Excerpt provided —
Other companies are starting to look for fresh new antimicrobial agents. Cubist, in Cambridge, Mass., has an injectable form of one such agent-daptomycin-in late-stage clinical trials. Like tetracycline, it was derived from filamentous bacteria that dwell in both soil and water. But daptomycin does not work as tetracycline does by inhibiting cellular metabolism. Rather, it disrupts the conformation of the bacterium's cell membrane, more like penicillin. The way daptomycin does this appears to be unique; in other words, the resistance that disease-causing bacteria have developed to penicillin should not readily transfer to daptomycin.

Nature is not the only lode that drug developers are mining. Linezolid, the novel antibiotic just approved by the fda, is totally synthetic, and that is a great advantage, believes Pharmacia Corp.'s Dr. Gary Tarpley, who led the team effort that produced the drug. "Because this compound has never been seen by bacteria," he says, "it is extremely unlikely that there is any pre-existing resistance out there." Like tetracycline, linezolid blocks protein synthesis, but it does so much earlier in the cellular cycle. No other antibiotic operates in this fashion, yet another reason to expect resistance to develop more slowly.

Both daptomycin and linezolid (branded under the trade names Cidecin and Zyvox) are aimed at drug-resistant enterococci and staphylococci, which have ballooned into a huge problem for nursing homes and hospitals. But while that is the most attractive commercial market, a number of American pharmaceutical companies are also participating in private-public partnerships aimed at resolving the global health crisis created by drug-resistant malaria and TB. At present, neither disease is a tremendous problem in the U.S. or Western Europe, but that happy situation may not last forever, especially where TB is concerned. In 1992, at the height of a mini-epidemic in New York City, 3,800 new cases of TB erupted; hardest hit were aids sufferers and the homeless, as well as prison and hospital populations, a third of whom showed drug resistance.

Until recently, the outlook for patients with drug-resistant TB could not have been gloomier. The last major anti-TB drug, rifampin, was approved more than a quarter-century ago. In the interim, the TB bacillus has managed to develop resistance to the cocktail of drugs physicians have long used to treat it, including that old standby streptomycin. New drugs, with different mechanisms of action, would be a great help, particularly if they shortened the present six months' time required for treatment. The linezolid family, for example, appears to hold some promise, as does a compound the Seattle-based PathoGenesis Corp. is investigating.

The process of discovering antimicrobials should speed up, thanks to the rapid sequencing of the genomes of disease-causing organisms. Among the latest conquests are the bacteria responsible for causing syphilis and leprosy. The genome of the parasite that causes malaria is also beginning to yield its secrets, including the exact genetic mutations that confer chloroquine resistance. Scientists are beginning to exploit what they know about the parasite's life cycle after it invades the red blood cells of the human body. Daniel Goldberg, a malaria researcher at the Howard Hughes Medical Institute in Chevy Chase, Md., is trying to figure out how to block the parasite's digestion of hemoglobin and thereby cause it to starve.

The microbes that cause such diseases as TB and malaria will never stop evolving, warns Columbia University epidemiologist Dr. Stephen Morse, and they will develop resistance to the next generation of miracle drugs just as they did in the past. How fast they do so is in large part up to us. With antibiotics, too little is not a good thing, observes Morse, and neither is too much. Unless we devise a formula that is just right, he predicts, we will forever be frantically racing to catch up with our nimbler microbial foes.

Data for analysis —
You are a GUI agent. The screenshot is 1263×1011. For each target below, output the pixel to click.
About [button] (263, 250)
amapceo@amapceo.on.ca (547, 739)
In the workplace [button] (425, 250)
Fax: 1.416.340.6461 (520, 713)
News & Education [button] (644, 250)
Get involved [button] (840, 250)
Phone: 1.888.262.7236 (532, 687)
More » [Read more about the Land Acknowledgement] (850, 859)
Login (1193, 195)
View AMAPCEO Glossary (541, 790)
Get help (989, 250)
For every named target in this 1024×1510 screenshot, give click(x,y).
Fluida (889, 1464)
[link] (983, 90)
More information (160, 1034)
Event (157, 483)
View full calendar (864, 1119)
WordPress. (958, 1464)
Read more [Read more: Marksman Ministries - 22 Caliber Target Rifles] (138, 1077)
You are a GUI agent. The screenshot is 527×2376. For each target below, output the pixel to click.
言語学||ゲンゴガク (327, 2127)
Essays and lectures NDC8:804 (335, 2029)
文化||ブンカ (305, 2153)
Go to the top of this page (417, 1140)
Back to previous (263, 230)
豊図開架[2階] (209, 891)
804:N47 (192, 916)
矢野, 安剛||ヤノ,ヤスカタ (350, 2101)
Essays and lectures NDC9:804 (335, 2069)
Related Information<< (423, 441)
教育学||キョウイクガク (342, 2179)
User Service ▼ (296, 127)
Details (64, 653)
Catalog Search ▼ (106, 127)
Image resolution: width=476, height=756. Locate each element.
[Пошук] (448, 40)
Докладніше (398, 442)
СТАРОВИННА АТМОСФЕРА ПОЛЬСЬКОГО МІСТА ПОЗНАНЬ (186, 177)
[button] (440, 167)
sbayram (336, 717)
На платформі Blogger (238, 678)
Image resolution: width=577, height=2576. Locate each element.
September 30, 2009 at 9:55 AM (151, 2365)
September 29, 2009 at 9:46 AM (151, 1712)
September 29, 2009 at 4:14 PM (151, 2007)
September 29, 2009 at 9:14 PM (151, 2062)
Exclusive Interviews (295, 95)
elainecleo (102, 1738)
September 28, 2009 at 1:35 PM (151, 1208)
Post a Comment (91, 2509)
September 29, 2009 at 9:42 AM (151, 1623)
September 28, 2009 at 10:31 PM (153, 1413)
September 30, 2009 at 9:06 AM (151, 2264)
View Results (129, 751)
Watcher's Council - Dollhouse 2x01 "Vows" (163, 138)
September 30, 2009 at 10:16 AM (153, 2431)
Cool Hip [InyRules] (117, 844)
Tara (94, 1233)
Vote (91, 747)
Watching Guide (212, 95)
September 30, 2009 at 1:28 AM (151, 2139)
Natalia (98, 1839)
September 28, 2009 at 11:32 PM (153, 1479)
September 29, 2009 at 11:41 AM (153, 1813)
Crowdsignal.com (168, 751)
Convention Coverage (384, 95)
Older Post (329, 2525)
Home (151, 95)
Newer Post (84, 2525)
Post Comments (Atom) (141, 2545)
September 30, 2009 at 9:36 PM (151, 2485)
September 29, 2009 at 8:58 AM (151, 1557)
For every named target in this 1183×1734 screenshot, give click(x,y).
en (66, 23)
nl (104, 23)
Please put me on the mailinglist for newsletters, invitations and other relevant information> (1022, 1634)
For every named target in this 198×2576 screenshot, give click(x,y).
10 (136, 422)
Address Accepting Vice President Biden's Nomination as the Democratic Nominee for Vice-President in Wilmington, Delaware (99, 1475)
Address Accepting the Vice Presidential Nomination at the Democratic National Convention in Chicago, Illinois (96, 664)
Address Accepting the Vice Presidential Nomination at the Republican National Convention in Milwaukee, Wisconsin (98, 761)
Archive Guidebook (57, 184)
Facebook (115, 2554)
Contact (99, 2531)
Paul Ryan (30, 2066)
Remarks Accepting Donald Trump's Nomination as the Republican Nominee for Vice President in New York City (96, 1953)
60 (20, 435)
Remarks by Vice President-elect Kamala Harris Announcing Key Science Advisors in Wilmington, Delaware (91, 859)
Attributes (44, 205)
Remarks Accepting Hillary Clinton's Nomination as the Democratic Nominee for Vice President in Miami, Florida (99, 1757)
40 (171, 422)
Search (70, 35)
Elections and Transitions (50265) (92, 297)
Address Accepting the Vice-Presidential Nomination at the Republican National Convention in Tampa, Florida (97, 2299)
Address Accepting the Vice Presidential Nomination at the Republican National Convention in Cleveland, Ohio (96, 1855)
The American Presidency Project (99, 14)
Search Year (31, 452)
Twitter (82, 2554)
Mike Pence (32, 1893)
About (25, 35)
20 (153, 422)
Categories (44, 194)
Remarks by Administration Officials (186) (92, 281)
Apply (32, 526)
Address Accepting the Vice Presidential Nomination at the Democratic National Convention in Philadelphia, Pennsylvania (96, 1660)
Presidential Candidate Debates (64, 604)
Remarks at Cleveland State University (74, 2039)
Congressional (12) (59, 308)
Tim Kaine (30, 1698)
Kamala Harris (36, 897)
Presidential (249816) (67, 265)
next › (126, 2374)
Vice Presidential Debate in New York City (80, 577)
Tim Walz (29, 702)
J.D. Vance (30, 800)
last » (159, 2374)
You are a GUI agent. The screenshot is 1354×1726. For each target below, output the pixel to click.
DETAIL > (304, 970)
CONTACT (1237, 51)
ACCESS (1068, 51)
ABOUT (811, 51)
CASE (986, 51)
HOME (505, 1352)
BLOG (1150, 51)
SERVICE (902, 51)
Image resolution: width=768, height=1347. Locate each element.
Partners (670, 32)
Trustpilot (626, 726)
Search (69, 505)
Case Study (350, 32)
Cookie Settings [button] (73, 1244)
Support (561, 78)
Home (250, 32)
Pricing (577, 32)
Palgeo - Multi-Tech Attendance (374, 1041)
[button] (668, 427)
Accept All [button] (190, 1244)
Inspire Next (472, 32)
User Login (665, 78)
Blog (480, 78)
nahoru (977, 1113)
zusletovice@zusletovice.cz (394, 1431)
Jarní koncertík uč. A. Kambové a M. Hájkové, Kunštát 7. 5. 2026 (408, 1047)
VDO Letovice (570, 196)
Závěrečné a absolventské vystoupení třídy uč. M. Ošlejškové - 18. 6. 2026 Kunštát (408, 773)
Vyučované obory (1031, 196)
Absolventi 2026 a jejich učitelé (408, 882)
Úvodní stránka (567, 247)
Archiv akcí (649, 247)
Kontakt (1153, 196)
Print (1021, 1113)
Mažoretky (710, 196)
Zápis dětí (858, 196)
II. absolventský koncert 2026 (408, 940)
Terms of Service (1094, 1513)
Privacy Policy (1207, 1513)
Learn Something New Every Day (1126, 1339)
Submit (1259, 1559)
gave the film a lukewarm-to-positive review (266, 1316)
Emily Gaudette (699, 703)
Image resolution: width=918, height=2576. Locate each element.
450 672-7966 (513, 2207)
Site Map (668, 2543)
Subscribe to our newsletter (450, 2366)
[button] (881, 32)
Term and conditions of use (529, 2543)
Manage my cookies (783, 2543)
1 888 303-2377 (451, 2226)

Directions for this task — Update the excerpt about new antibiotics, starting at "Until recently, the" and ending at "Corp. is investigating.", and replace "rifampin" with "isoniazid".

Written response —
Until recently, the outlook for patients with drug-resistant TB could not have been gloomier. The last major anti-TB drug, isoniazid, was approved more than a quarter-century ago. In the interim, the TB bacillus has managed to develop resistance to the cocktail of drugs physicians have long used to treat it, including that old standby streptomycin. New drugs, with different mechanisms of action, would be a great help, particularly if they shortened the present six months' time required for treatment. The linezolid family, for example, appears to hold some promise, as does a compound the Seattle-based PathoGenesis Corp. is investigating.